Exercise.
Could you restate, word for word, the line that has "Select the long" and all lines following it through the end of the entries below?

Data for this exercise.
_ _ _ _ _ _ _

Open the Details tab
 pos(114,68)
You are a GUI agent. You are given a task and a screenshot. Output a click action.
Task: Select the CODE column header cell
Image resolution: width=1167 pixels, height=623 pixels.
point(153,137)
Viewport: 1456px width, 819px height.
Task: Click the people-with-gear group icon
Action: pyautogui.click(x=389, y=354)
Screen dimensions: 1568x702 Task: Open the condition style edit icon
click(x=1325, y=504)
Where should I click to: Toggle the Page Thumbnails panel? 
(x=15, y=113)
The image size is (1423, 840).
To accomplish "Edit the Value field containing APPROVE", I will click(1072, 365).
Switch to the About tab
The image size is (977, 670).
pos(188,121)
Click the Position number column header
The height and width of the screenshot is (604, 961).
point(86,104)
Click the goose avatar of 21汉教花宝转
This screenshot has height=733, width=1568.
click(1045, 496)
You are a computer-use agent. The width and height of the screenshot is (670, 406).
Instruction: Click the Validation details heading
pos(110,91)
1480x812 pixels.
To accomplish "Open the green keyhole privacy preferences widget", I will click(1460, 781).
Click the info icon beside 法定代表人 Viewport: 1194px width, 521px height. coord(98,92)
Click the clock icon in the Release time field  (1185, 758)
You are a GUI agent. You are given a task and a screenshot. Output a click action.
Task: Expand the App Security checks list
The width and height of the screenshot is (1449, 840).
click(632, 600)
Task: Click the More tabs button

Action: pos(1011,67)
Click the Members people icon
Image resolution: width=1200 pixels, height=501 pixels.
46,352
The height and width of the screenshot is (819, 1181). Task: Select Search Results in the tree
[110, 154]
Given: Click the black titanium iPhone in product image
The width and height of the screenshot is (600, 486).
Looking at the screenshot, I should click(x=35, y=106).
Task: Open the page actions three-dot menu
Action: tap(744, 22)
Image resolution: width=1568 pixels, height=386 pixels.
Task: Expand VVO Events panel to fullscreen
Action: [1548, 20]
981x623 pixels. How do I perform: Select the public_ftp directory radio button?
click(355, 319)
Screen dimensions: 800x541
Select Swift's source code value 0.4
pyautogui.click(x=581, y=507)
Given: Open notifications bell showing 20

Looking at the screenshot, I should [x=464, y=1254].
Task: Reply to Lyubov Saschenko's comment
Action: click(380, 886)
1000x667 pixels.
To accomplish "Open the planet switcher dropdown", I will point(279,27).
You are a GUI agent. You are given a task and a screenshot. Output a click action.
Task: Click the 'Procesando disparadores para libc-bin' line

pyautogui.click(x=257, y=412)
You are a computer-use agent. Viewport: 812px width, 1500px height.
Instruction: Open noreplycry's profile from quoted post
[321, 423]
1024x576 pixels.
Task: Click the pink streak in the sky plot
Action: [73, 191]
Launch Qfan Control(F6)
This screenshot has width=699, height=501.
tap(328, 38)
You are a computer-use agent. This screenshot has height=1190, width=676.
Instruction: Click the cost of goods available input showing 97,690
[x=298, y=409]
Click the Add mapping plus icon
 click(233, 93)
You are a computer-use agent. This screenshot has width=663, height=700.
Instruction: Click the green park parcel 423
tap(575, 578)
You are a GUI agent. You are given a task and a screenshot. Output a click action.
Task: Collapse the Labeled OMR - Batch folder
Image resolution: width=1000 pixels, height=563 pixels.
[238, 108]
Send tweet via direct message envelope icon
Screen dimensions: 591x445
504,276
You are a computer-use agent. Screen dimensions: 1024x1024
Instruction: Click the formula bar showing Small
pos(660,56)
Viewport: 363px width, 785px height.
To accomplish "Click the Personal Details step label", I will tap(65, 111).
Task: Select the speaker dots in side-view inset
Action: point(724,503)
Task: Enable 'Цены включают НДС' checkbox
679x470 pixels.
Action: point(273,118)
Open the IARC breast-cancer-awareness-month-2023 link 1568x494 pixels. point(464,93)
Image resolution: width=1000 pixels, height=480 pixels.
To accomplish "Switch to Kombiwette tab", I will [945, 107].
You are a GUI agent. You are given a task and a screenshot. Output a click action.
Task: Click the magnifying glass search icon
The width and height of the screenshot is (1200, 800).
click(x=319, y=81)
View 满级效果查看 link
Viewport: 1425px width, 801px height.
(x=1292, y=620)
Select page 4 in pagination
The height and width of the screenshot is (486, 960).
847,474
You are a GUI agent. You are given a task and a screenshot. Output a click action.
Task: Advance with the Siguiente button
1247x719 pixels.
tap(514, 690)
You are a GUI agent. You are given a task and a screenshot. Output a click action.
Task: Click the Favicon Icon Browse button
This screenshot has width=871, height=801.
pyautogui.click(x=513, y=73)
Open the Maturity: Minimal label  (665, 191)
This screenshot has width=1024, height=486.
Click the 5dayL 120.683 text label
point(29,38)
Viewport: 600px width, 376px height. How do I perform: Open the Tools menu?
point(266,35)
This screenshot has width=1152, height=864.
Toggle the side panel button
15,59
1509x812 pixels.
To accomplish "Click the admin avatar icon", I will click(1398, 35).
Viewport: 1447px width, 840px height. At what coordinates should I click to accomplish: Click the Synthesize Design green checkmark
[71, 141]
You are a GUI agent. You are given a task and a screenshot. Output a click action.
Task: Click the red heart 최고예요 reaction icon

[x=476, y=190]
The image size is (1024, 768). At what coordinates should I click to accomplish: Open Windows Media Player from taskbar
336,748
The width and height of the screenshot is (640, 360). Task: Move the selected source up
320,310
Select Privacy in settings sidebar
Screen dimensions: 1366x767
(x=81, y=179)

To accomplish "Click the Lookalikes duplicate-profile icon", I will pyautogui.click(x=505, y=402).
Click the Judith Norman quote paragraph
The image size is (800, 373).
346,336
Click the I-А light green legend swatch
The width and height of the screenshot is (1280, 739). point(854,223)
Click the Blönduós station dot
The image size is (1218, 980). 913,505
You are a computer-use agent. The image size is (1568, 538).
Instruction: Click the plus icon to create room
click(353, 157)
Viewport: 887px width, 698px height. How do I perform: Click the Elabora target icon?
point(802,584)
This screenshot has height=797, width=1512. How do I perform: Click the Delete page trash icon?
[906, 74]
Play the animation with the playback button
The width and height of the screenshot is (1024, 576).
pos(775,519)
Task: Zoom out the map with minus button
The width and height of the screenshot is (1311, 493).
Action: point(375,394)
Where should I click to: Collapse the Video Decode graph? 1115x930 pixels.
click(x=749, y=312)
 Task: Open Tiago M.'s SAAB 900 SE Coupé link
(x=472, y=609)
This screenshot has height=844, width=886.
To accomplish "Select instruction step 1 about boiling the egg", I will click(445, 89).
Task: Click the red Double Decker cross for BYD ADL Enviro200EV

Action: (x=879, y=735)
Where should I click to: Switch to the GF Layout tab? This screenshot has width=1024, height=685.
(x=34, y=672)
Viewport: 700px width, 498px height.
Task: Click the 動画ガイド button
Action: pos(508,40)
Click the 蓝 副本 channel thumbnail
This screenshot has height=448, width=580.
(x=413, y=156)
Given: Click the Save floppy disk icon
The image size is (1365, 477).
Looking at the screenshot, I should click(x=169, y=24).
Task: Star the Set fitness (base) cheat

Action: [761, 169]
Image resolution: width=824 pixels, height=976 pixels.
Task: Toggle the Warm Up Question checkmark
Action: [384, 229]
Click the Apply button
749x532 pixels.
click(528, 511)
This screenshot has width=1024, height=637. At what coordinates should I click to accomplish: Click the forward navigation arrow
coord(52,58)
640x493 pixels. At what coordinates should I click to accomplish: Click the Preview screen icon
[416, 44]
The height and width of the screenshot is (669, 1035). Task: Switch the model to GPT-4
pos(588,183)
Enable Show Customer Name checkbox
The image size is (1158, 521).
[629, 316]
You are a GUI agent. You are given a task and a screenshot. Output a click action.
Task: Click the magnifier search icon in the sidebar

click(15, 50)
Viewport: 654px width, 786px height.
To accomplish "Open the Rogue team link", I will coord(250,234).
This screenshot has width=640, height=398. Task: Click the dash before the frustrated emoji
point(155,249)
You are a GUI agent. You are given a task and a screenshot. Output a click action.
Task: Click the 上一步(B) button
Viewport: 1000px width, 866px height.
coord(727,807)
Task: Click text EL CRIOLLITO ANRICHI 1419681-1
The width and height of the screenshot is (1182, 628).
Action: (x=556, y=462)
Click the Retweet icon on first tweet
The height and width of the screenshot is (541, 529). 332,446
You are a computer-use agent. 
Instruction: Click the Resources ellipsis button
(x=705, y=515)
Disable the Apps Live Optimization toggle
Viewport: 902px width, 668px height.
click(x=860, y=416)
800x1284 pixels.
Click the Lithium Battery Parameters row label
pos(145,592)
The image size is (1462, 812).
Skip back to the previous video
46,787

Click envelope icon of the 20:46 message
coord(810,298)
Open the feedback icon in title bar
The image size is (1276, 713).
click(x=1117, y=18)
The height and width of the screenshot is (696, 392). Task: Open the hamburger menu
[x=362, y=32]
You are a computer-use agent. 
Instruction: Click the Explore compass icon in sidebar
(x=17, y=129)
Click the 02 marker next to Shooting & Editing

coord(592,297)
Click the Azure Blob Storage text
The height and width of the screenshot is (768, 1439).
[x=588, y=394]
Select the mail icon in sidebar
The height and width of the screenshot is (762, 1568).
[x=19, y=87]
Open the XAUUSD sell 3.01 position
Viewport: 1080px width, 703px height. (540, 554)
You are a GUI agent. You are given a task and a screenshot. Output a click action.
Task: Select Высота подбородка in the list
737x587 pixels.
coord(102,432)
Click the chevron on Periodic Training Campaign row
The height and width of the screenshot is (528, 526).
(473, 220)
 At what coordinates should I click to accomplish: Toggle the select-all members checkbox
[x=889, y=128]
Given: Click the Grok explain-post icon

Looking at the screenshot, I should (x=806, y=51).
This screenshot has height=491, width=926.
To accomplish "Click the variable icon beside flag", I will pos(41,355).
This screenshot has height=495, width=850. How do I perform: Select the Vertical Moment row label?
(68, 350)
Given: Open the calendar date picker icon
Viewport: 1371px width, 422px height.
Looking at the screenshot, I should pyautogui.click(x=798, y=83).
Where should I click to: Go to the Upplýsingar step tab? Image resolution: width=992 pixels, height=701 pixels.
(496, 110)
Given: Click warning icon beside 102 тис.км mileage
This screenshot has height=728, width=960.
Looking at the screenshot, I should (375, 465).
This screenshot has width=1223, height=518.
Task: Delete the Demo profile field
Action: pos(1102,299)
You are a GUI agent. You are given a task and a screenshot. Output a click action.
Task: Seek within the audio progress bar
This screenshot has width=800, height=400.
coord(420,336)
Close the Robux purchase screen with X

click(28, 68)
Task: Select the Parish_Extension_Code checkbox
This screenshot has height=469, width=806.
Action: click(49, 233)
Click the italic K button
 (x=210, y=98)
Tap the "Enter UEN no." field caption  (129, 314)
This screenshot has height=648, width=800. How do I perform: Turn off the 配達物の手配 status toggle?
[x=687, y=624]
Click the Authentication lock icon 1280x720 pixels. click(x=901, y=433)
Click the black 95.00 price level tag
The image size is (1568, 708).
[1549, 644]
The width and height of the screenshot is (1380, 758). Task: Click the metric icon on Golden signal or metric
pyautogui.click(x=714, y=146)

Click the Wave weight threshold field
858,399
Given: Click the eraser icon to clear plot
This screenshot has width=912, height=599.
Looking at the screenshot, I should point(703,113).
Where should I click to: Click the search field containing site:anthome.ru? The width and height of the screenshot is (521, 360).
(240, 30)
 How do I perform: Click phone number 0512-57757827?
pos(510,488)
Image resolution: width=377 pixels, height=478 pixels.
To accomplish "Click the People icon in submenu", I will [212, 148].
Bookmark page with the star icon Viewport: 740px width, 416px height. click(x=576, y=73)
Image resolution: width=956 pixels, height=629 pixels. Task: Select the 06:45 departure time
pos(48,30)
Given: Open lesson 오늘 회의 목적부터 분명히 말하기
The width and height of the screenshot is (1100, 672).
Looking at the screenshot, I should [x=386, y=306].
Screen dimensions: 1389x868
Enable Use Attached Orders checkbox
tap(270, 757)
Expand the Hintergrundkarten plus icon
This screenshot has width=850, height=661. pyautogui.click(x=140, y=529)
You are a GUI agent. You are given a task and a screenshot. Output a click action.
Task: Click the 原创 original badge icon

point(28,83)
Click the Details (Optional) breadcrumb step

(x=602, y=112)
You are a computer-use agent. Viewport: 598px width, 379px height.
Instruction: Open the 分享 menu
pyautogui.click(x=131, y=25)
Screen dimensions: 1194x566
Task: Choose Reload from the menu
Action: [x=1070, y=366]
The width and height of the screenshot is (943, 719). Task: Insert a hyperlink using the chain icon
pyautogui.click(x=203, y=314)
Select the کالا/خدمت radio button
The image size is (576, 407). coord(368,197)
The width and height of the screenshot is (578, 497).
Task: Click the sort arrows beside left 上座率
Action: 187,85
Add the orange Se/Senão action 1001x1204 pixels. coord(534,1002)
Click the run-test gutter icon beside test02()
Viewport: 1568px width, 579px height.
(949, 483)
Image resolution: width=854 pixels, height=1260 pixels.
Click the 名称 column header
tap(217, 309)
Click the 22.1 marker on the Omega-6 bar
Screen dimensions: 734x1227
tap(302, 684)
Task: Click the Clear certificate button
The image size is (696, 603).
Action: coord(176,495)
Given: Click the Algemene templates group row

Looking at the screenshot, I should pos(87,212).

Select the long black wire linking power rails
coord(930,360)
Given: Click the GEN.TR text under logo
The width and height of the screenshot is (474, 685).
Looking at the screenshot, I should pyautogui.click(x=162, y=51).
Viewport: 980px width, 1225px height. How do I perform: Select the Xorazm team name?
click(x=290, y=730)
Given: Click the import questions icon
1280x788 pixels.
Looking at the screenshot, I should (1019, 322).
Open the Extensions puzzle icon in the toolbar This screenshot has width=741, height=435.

_ _ _ _ _ _ _

Task result.
Select the long black wire linking power rails
coord(930,360)
Given: Click the GEN.TR text under logo
The width and height of the screenshot is (474, 685).
Looking at the screenshot, I should pyautogui.click(x=162, y=51).
Viewport: 980px width, 1225px height. How do I perform: Select the Xorazm team name?
click(x=290, y=730)
Given: Click the import questions icon
1280x788 pixels.
Looking at the screenshot, I should (1019, 322).
Open the Extensions puzzle icon in the toolbar This screenshot has width=741, height=435.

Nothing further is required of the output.